Sin siquiera mirarme, iba articulando palabras con un tono claro y exacto. Miré sus orejas, cuya piel estaba aplastada y adherida al cráneo y, aun así, escuchaba todo lo que le decía. Por primera vez le pregunté cómo se había quemado a tal grado. Buscaba con obstinación los labios invisibles cubiertos con una careta, porque él era la única persona que sabía uno de los secretos más importantes de mi vida.

—Sentí una amenaza mientras talaba los árboles en el bosque. Cuando hacía mucho viento, los árboles se mostraban más violentos y furiosos que de costumbre, como si fueran bestias activas.

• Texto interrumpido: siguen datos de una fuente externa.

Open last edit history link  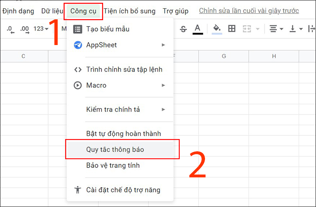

No trabajaba en el bosque esos días porque percibía una amenaza que se aproximaba lentamente. Aquel día el viento era bastante fuerte, sin embargo no había más remedio que ir a trabajar. Eché a andar la sierra eléctrica y el viento empezó a tomar fuerza. Ya era demasiado tarde cuando se apoderó de mí una corazonada de que los árboles se vengarían. El bosque tiene muy buena memoria, especialmente cuando se quiere desquitar.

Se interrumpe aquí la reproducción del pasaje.